Boullier admitted that reliability was not where he would like it to be and that there was "a higher risk of failure" because of the lack of mileage. And he asked people to give it "a few races" before judging where they were, given the circumstances.

Until Alonso's final time, the feeling was that McLaren were towards the back of the midfield group. Now they may well be towards the front - with Renault and Haas.

Either way, this is a critical season for McLaren. With the same engine, Red Bull are their benchmark. Last season they said they thought their chassis was in the same ballpark. But that is a high standard indeed to meet.

Two surprises

Just as Alonso recalibrated expectations of McLaren on the final afternoon, so Kevin Magnussen did the same for Haas the previous day.

Magnussen's time was especially impressive - 1.2secs slower than Sebastian Vettel's Ferrari, despite using super-soft tyres, which were said to be a second or so slower than the hyper-softs the German used. And the Dane's team-mate Romain Grosjean came close to matching Magnussen's time on the final day.

It would be a gargantuan surprise if Haas were that quick when it matters, but their laps were described by another team as "genuine fourth-fastest overall times".

Team boss Gunther Steiner said it was simply down to getting the tyres to work. If that pace continues, though, it might bring some political trouble.

Haas have an agreement to buy as much of their car as is allowed from Ferrari - everything bar the monocoque and aerodynamic surfaces. But some rivals are suspicious of the arrangement and wonder whether the lines get blurred. This was an issue in their debut season, but went away last year. There are whispers it could raise its head again if Haas continue this form.

Pierre Gasly's time in the Toro Rosso was also very impressive - as was the team's entire winter. The Honda ran trouble-free until the final day, when an "anomaly in the data" - a term familiar to anyone who closely followed McLaren's three years with Honda - caused them to stop running.

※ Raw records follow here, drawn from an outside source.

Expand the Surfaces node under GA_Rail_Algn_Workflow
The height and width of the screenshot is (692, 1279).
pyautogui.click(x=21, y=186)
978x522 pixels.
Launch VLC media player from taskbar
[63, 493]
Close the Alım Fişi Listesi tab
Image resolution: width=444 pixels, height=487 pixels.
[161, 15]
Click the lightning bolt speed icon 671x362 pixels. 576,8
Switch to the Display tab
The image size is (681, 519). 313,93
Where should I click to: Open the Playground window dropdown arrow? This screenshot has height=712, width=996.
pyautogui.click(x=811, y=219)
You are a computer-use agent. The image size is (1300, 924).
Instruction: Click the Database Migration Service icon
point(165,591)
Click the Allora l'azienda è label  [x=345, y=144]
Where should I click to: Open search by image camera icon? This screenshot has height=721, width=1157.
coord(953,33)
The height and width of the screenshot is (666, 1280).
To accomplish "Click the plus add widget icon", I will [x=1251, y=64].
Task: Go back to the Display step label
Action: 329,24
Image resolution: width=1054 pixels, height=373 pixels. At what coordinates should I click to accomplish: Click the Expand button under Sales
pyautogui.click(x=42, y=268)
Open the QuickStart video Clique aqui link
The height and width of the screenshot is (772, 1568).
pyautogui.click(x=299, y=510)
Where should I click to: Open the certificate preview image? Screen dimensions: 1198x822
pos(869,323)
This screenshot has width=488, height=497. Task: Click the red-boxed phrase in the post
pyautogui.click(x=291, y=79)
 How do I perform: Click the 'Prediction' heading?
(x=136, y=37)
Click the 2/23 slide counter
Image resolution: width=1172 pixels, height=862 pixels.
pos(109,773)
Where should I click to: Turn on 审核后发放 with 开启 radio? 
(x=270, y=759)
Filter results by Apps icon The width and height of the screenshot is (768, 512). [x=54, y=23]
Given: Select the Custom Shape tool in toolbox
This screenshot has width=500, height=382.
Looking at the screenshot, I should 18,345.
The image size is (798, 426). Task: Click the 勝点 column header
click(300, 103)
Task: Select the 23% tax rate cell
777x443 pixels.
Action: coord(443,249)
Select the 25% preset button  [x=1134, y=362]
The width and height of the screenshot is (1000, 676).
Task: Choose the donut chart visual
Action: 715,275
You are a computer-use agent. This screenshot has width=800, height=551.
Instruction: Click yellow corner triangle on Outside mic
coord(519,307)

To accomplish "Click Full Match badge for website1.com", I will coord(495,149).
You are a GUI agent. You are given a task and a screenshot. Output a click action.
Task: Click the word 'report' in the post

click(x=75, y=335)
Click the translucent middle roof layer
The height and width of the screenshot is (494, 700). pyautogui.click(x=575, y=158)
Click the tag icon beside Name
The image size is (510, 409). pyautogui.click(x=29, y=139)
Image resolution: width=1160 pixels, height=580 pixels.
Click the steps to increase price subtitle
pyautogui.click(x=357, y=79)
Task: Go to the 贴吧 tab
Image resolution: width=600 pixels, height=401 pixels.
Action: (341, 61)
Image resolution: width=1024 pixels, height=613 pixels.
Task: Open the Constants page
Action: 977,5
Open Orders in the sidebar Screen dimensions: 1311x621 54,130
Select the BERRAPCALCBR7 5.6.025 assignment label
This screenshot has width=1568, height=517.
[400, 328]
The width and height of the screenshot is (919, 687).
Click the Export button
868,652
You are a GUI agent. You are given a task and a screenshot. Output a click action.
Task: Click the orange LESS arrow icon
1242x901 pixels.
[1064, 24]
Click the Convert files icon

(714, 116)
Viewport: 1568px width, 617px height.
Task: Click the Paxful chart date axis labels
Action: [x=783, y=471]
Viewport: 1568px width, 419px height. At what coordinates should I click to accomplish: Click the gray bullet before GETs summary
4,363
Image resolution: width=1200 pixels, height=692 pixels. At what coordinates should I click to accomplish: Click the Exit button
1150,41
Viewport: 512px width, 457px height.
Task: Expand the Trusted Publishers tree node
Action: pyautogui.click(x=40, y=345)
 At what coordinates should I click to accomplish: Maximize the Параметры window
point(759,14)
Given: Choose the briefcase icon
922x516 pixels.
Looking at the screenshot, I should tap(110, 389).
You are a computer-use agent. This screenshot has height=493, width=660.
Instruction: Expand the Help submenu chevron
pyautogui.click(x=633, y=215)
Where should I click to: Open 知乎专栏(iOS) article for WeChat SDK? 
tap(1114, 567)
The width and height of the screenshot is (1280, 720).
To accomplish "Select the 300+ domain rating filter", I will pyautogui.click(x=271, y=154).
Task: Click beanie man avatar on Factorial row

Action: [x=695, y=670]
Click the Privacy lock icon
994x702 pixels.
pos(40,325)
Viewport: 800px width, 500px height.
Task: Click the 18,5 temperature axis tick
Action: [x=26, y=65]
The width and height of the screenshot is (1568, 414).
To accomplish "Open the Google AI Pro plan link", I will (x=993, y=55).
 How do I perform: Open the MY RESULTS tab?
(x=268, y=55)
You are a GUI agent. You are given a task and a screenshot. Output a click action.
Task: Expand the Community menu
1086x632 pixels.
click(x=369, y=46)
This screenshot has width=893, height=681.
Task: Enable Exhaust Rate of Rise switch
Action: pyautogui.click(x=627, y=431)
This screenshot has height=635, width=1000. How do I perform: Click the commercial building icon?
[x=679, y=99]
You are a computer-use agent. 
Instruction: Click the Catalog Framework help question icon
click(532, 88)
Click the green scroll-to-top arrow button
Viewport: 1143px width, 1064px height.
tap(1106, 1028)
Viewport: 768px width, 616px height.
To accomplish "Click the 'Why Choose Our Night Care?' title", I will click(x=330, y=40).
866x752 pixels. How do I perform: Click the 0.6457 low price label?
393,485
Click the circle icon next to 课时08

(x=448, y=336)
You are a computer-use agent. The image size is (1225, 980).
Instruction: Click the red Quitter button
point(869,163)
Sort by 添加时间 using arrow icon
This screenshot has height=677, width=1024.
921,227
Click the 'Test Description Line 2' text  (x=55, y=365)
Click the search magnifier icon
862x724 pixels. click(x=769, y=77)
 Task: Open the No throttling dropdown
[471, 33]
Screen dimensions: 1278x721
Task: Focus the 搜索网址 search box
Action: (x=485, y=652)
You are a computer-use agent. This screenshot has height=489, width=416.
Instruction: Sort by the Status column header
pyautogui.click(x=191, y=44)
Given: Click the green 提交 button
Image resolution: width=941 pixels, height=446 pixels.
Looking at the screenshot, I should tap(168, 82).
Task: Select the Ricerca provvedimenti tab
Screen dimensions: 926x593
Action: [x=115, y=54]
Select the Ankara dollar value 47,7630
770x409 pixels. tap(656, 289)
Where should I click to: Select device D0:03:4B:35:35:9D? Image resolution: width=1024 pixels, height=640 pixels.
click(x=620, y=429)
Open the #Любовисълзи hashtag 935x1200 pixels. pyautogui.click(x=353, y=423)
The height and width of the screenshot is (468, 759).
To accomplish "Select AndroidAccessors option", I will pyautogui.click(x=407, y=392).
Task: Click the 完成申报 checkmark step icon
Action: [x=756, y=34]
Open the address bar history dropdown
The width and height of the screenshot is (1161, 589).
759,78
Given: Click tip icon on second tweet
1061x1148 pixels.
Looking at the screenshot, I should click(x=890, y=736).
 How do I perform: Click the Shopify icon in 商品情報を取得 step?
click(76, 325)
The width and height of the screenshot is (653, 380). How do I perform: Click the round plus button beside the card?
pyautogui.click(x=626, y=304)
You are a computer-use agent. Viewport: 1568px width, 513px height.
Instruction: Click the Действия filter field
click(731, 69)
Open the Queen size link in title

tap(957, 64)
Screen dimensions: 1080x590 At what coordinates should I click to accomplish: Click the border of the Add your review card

Logic, though, dictates that Toro Rosso will be somewhere in the midfield, but outside the top 10. The Honda - like the Renault - is said to be giving more or less the same performance as at the end of last year, so remains the worst engine. And Toro Rosso are a small team with limited resources, and therefore potential.

Of the rest, Force India are a bit of a mystery, looking slower than one would expect of a team that has finished fourth for the past two seasons. Williams might be facing a difficult start to the season. And unsurprisingly Sauber seem to be at the back, albeit not as far adrift as last year.

A final word on the halo

When testing started, the new 'halo' head-protection device was on everyone's lips. But it is amazing what a difference two weeks makes.

By the end of the test, hardly anyone was talking about it any more, and the drivers who were not in favour of it - a large minority - have simply accepted it and moved on.

It makes getting in and out of the cars harder. It is more difficult to identify the drivers in the cars. But it is unlikely to make any difference to the racing. And, many of the teams having tried to blend it into their colour schemes, it's remarkable how quickly one stops noticing it in photographs of the cars.

The on-board camera view from above the driver's head could probably do with being looked at, but the suspicion is that by mid-season it simply will not be a thing any more.